(PROBLEM) Instruction for the entries below: return the part that opens with the line containing "This screenshot has height=449, width=560." and closes with the line containing "The height and width of the screenshot is (853, 504).", exactly, and no pictures.

** RECORDS FOR THE TASK follows **

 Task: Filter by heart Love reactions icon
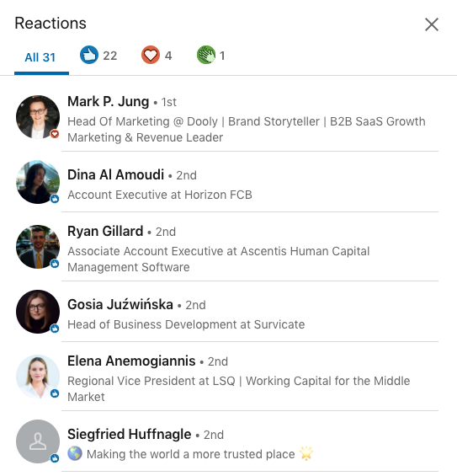(151, 55)
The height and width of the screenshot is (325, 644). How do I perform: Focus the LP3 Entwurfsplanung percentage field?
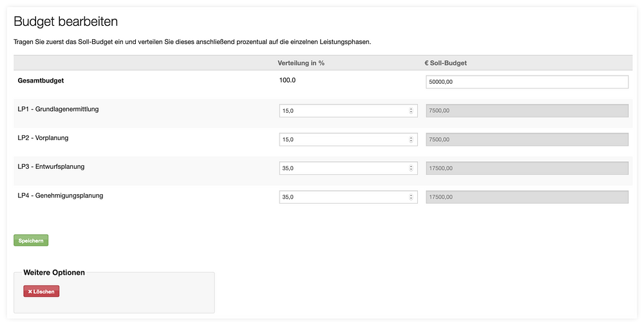[348, 168]
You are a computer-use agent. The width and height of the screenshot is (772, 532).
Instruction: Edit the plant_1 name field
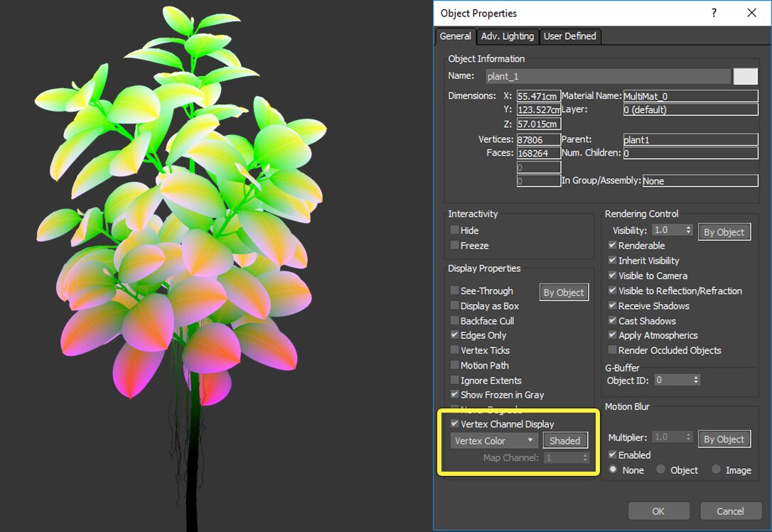click(x=608, y=76)
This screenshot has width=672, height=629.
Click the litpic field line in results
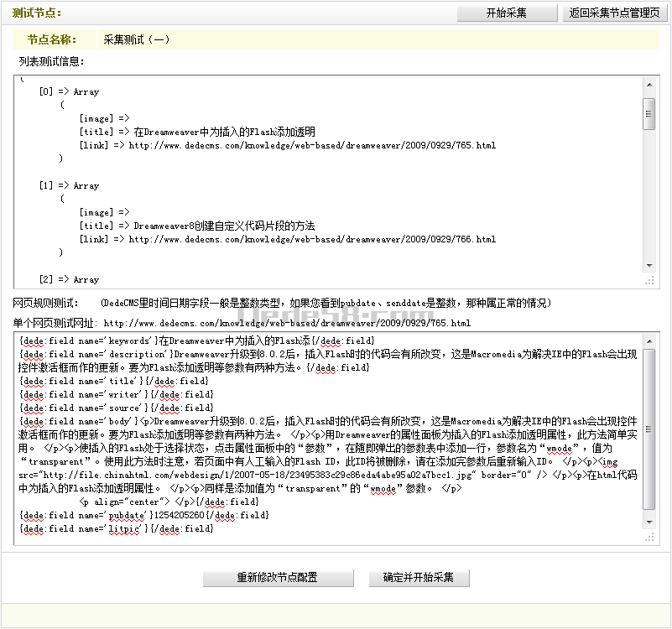[115, 528]
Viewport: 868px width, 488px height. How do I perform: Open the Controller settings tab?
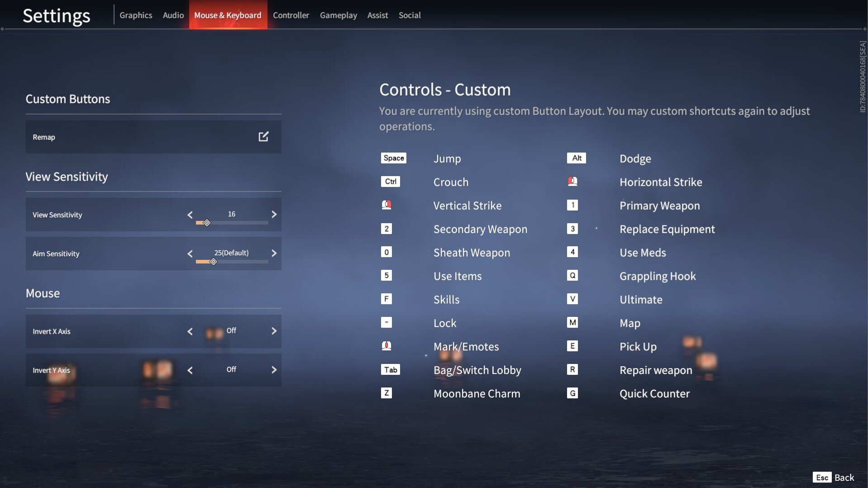click(291, 15)
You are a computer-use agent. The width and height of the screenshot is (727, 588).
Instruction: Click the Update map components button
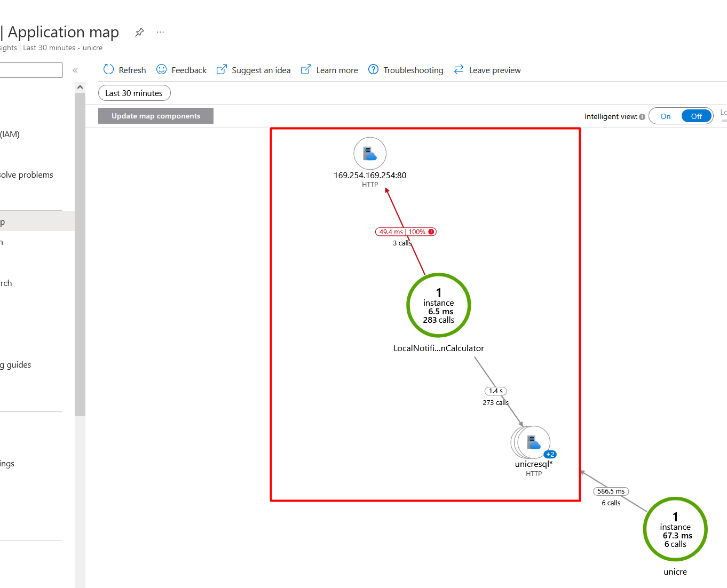point(155,116)
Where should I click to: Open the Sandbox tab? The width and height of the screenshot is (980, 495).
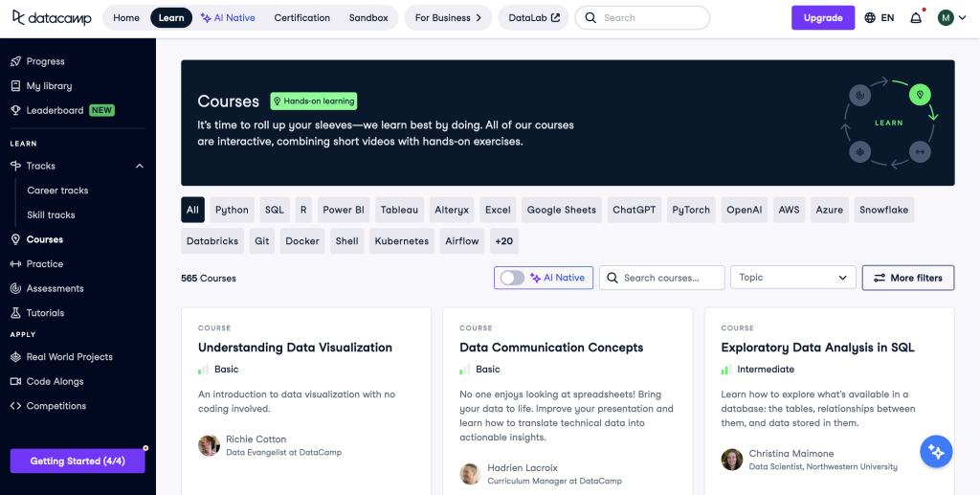368,17
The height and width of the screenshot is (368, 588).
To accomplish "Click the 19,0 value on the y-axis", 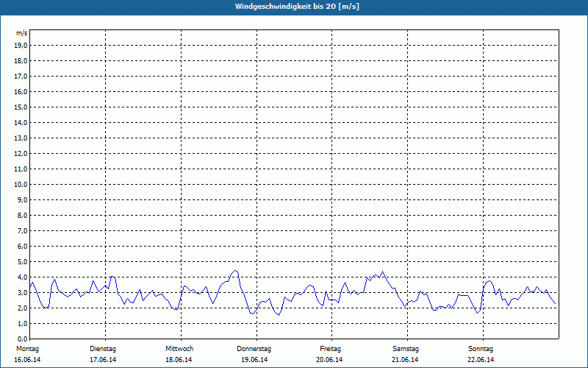I will (21, 45).
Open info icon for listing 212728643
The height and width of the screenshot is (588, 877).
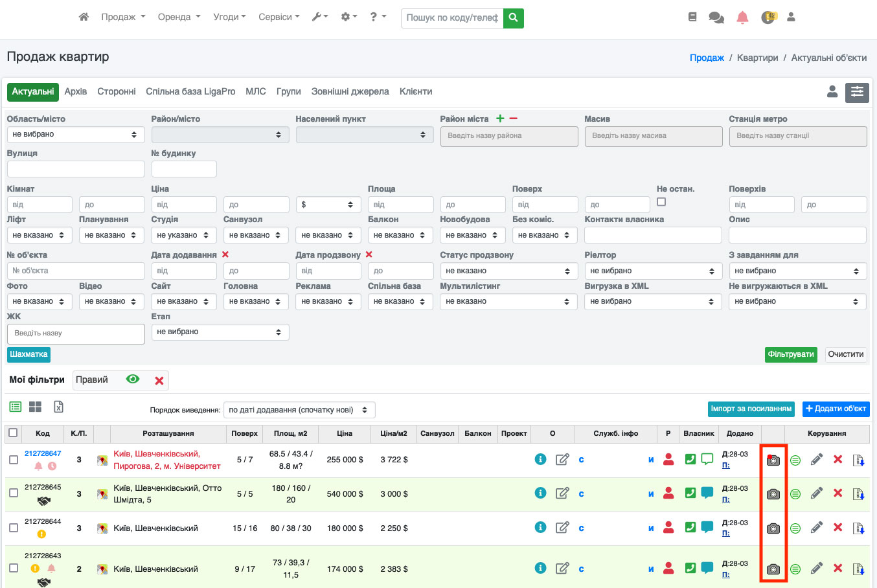point(540,568)
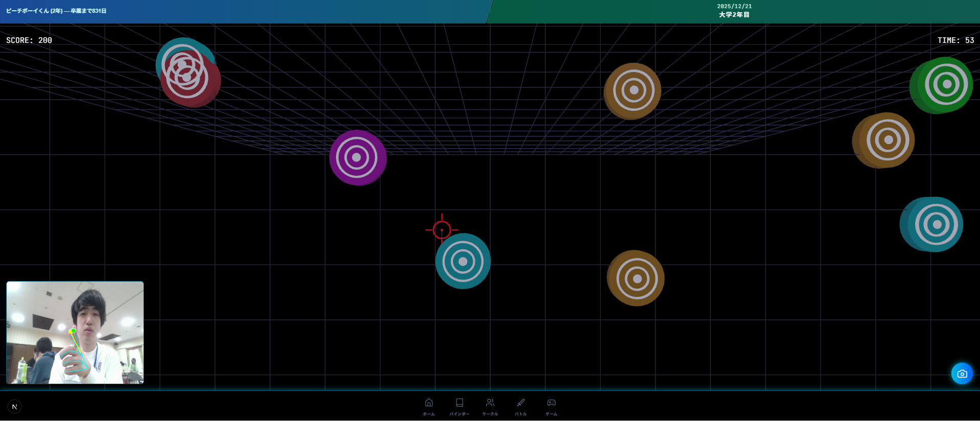Shoot the purple bullseye target
Viewport: 980px width, 421px height.
tap(357, 157)
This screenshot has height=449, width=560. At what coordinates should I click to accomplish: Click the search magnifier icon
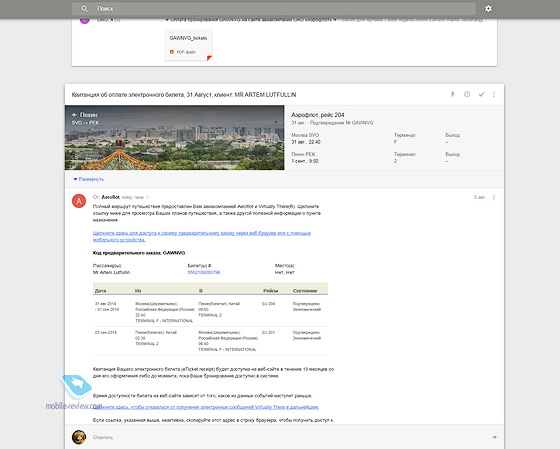[x=84, y=9]
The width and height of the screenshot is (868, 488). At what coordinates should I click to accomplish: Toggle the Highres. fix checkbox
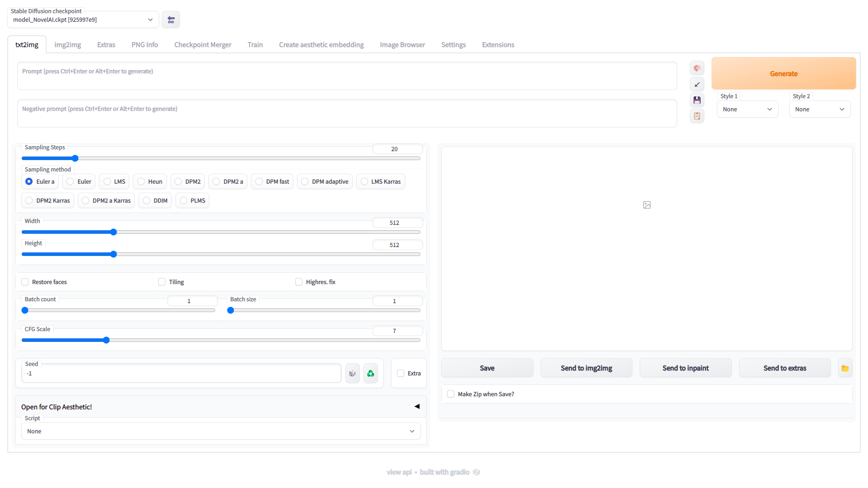point(299,282)
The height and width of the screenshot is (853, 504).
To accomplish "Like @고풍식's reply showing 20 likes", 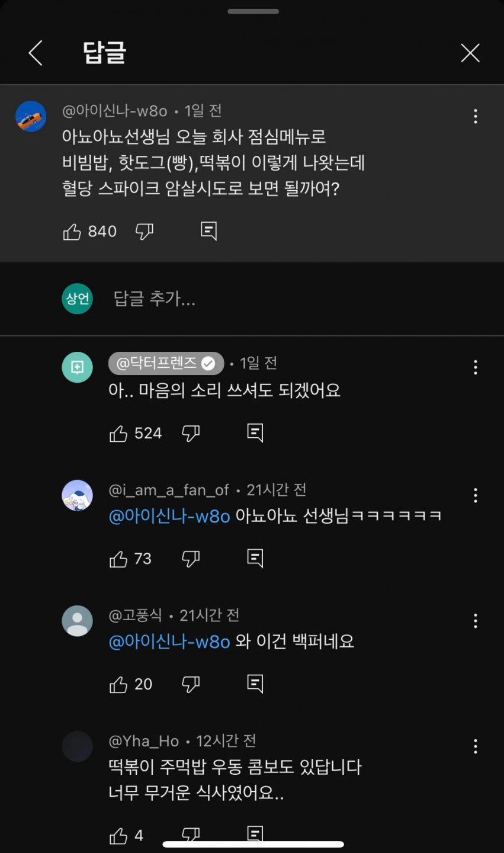I will [x=119, y=684].
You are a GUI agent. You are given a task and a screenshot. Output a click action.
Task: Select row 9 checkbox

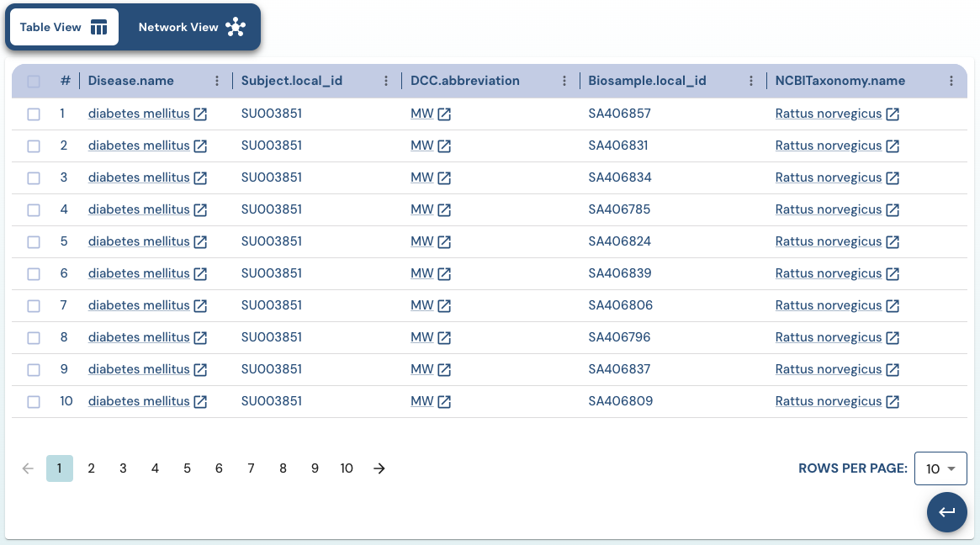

** End of RECORDS FOR THE TASK **

(TASK ANSWER)
This screenshot has height=449, width=560. At what coordinates should I click to accomplish: Click the search magnifier icon
[x=84, y=9]
The width and height of the screenshot is (868, 488). At what coordinates should I click to accomplish: Toggle the Highres. fix checkbox
point(299,282)
The height and width of the screenshot is (853, 504).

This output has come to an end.